Sete países da UE, incluindo Países Baixos, ameaçam agir por conta própria na implementação do rótulo alimentar Nutriscore, desenvolvido pela França. Vários países mediterrâneos da UE e também associações agrícolas europeias são contra esse rótulo francês. Eles preferem o Nutrinform italiano, que já está em uso na Itália.
Como há muito tempo existem grandes divergências entre os ministros da agricultura dos países da UE sobre os dois sistemas de medição, a Comissão Europeia está atualmente realizando uma 'consulta pública' sobre as várias opções. Esses sete países, contudo, não querem esperar e dizem estar planejando tornar o Nutriscore obrigatório em seus países para todos os alimentos e produtos alimentícios.
Bélgica, Alemanha, França, Luxemburgo, Países Baixos, Espanha e Suíça anunciaram no final da semana passada uma colaboração internacional coordenada que facilitará o uso do rótulo alimentar Nutriscore na parte frontal das embalagens.
Nutriscore é um rótulo com código de cores nas embalagens de alimentos que indica o valor nutricional de alimentos e bebidas. Seu objetivo é ajudar os consumidores a escolherem produtos mais saudáveis. Como parte da iniciativa Farm-to-Fork (F2F), a Comissão Europeia pretende apresentar até o final de 2022 uma proposta para rotulagem alimentar abrangente na UE.

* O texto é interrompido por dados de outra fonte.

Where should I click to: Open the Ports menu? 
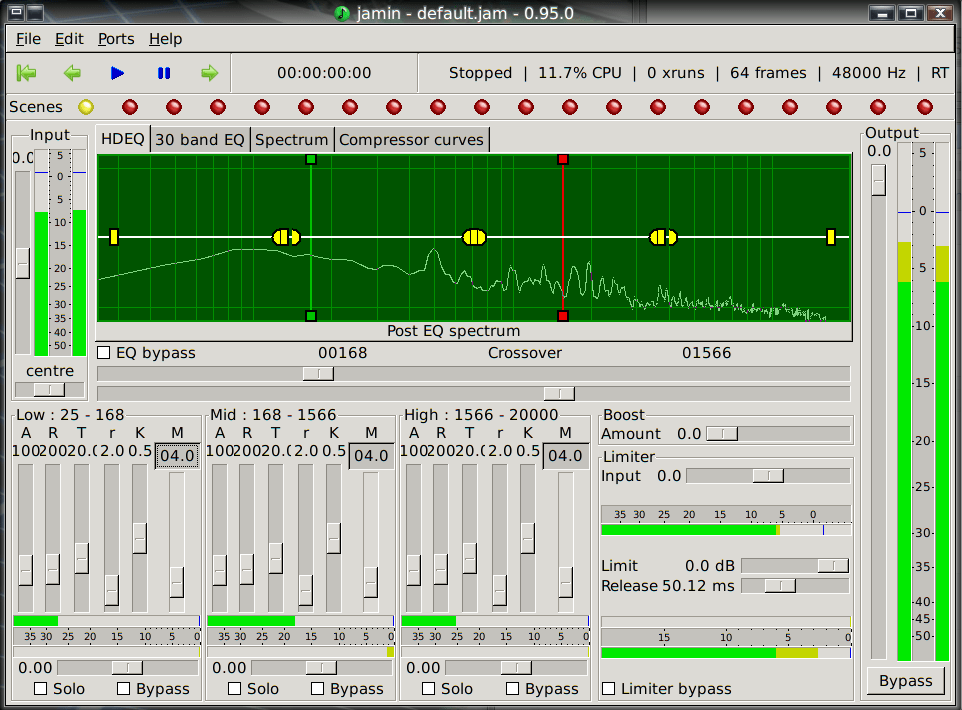pyautogui.click(x=115, y=39)
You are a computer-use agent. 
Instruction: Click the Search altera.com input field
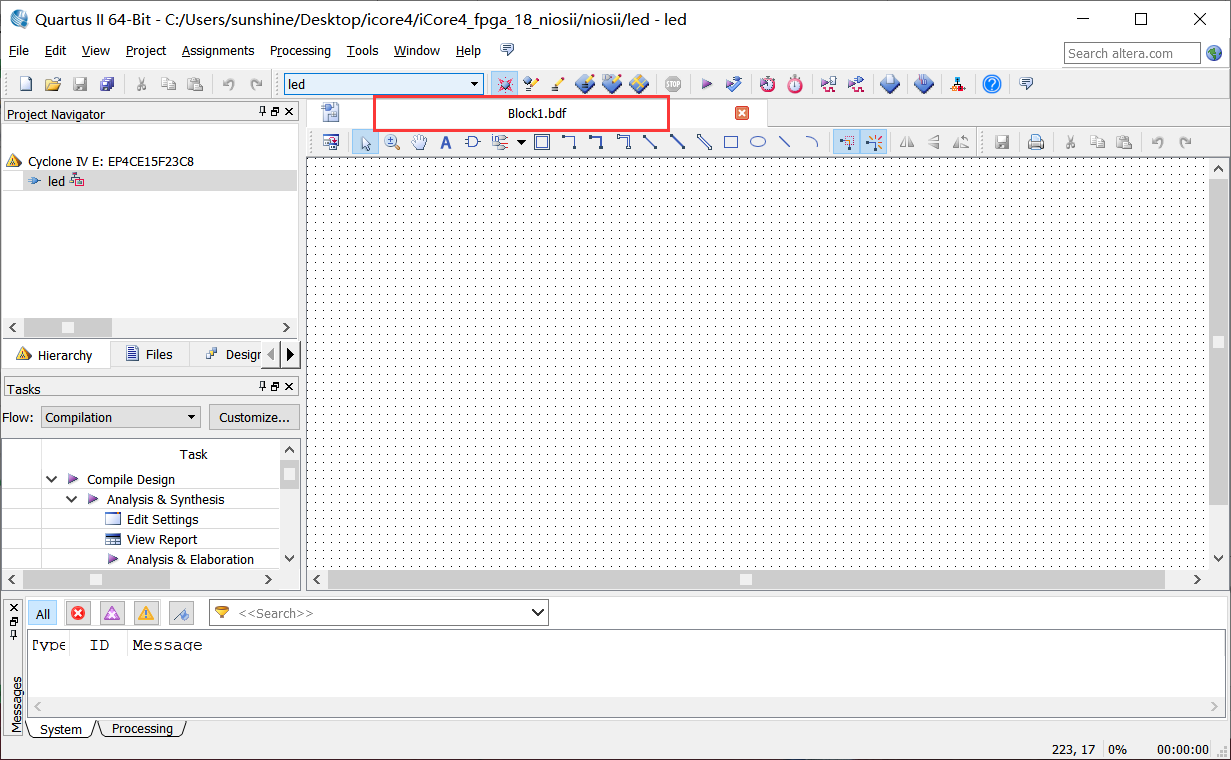tap(1131, 53)
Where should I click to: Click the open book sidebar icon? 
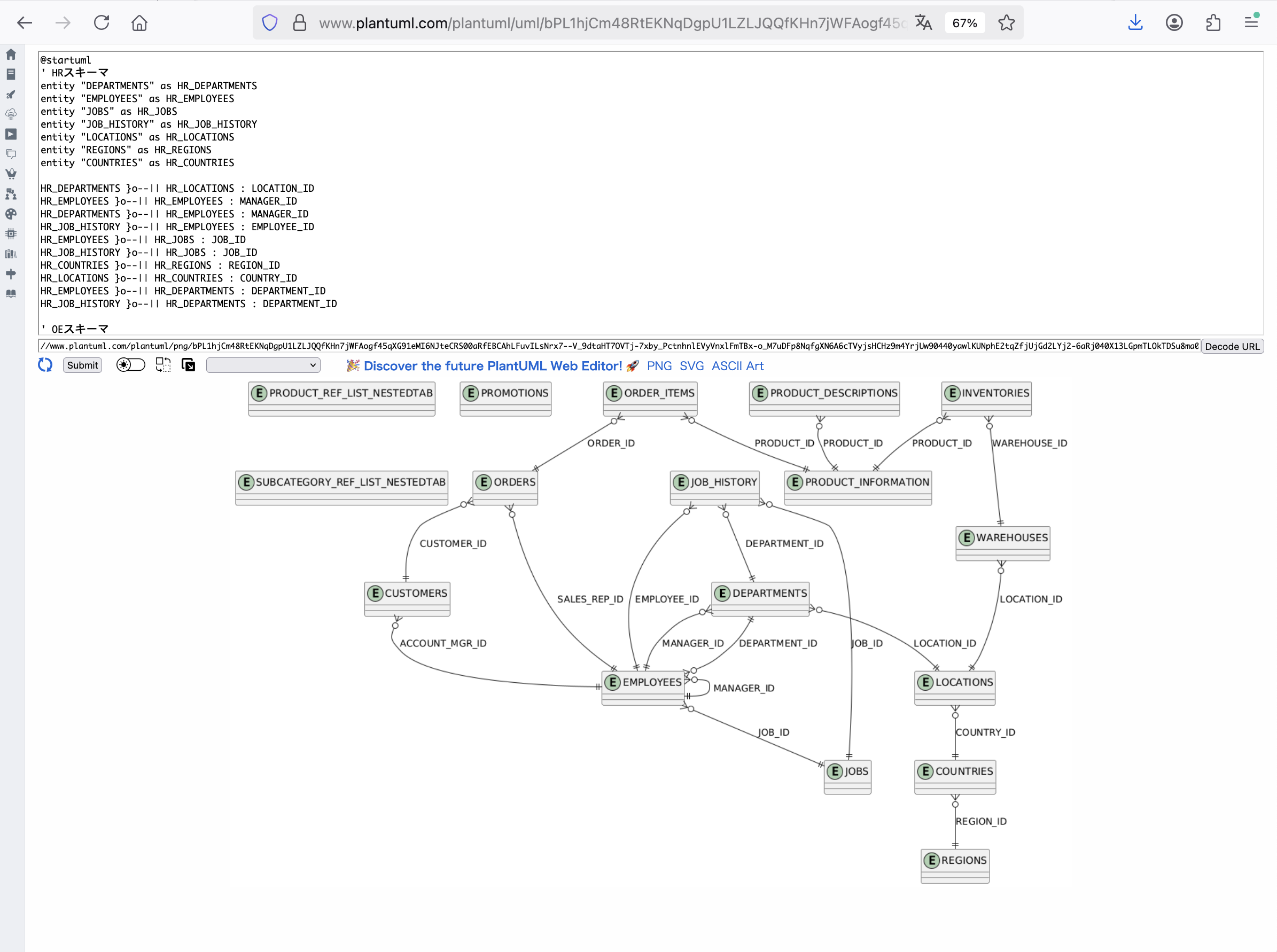point(11,293)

Os Estados membros da UE debatem sobre o assunto há mais de um ano. No final do ano passado, um grupo de países liderado pela Itália rejeitou o Nutri-Score francês por não levar em consideração os 'costumes regionais de preparo e consumo', referindo-se ao uso de muitos figos e óleo para cozinhar. No sistema francês, esse uso recebe a mais alta classificação (‘não saudável’) D. Isso pode também afetar outros óleos do sul da Europa.
Segundo o comissário europeu para Agricultura Janusz Wojciechowski, todos os países concordam que um sistema de rotulagem deve ser cientificamente fundamentado. O lobby europeu dos agricultores COPA-COGECA juntou-se aos protestos italianos contra o sistema francês Nutri-Score defendido pela França. Em contrapartida, organizações europeias de consumidores apoiam o rótulo francês.